# Directions for this task
Write out exactly the lines from the one that contains "Instruction: Click the" down to the last line of the material below, keeping both ends and omitting pictures.

━━━━━━━━━━━━━━━━

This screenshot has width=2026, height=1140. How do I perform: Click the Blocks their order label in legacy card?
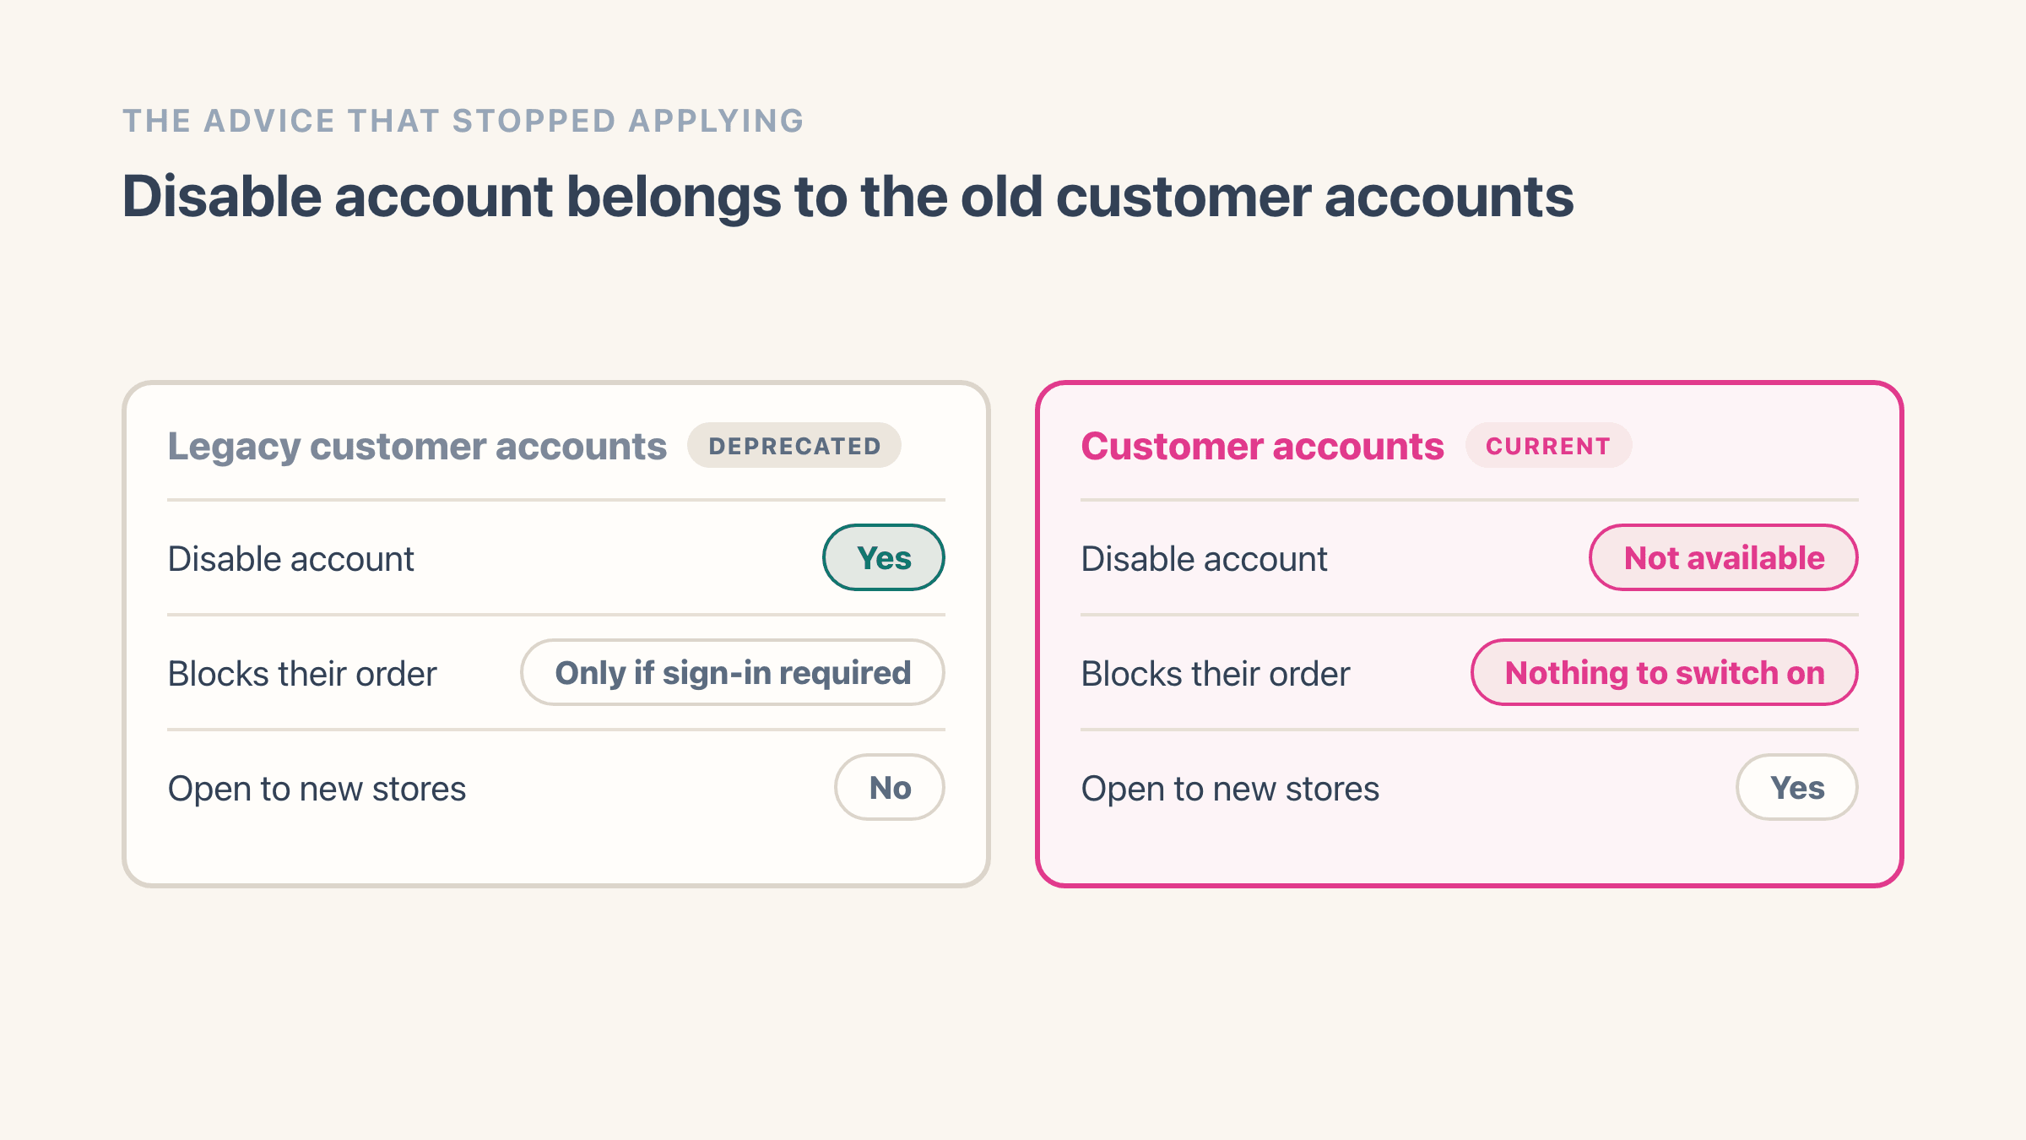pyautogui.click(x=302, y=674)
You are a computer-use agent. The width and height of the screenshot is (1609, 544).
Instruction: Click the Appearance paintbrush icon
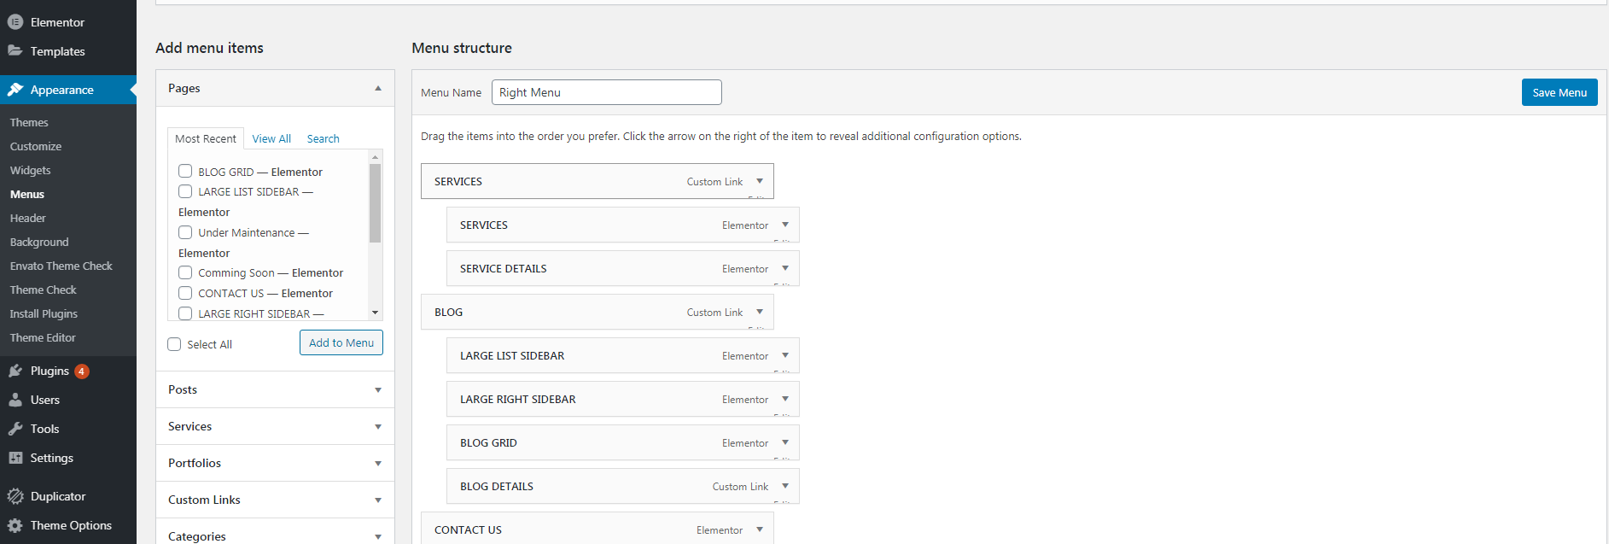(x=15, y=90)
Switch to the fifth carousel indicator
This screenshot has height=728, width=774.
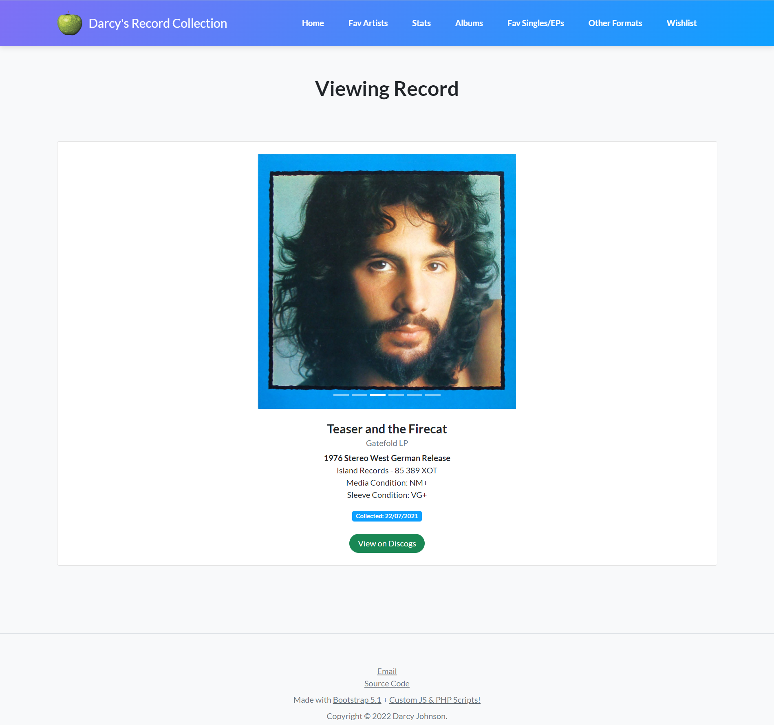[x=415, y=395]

━━━━━━━━━━━━━━━━

# Answer to the exercise
Instruction: Click the Appearance paintbrush icon
(x=15, y=90)
Switch to the fifth carousel indicator
This screenshot has height=728, width=774.
[x=415, y=395]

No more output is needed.